#### [Stated goal]
Can you set down the records below line for line, with no changes?

#### [Data on locating visible targets]
* BEGIN *
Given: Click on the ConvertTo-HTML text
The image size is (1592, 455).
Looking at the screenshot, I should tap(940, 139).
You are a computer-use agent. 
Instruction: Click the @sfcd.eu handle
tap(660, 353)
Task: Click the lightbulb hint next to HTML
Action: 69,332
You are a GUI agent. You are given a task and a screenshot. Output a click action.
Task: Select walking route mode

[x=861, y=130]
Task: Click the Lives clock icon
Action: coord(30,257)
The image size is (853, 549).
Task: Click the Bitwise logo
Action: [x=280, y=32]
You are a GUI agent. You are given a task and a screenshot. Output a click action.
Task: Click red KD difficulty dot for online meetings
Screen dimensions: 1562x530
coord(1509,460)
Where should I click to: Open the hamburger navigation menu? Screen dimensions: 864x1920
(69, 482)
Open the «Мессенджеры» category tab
* END *
#### [Task output]
Given: Click on the ConvertTo-HTML text
The image size is (1592, 455).
Looking at the screenshot, I should tap(940, 139).
You are a computer-use agent. 
Instruction: Click the @sfcd.eu handle
tap(660, 353)
Task: Click the lightbulb hint next to HTML
Action: 69,332
You are a GUI agent. You are given a task and a screenshot. Output a click action.
Task: Select walking route mode

[x=861, y=130]
Task: Click the Lives clock icon
Action: coord(30,257)
The image size is (853, 549).
Task: Click the Bitwise logo
Action: [x=280, y=32]
You are a GUI agent. You are given a task and a screenshot. Output a click action.
Task: Click red KD difficulty dot for online meetings
Screen dimensions: 1562x530
coord(1509,460)
Where should I click to: Open the hamburger navigation menu? Screen dimensions: 864x1920
(69, 482)
Open the «Мессенджеры» category tab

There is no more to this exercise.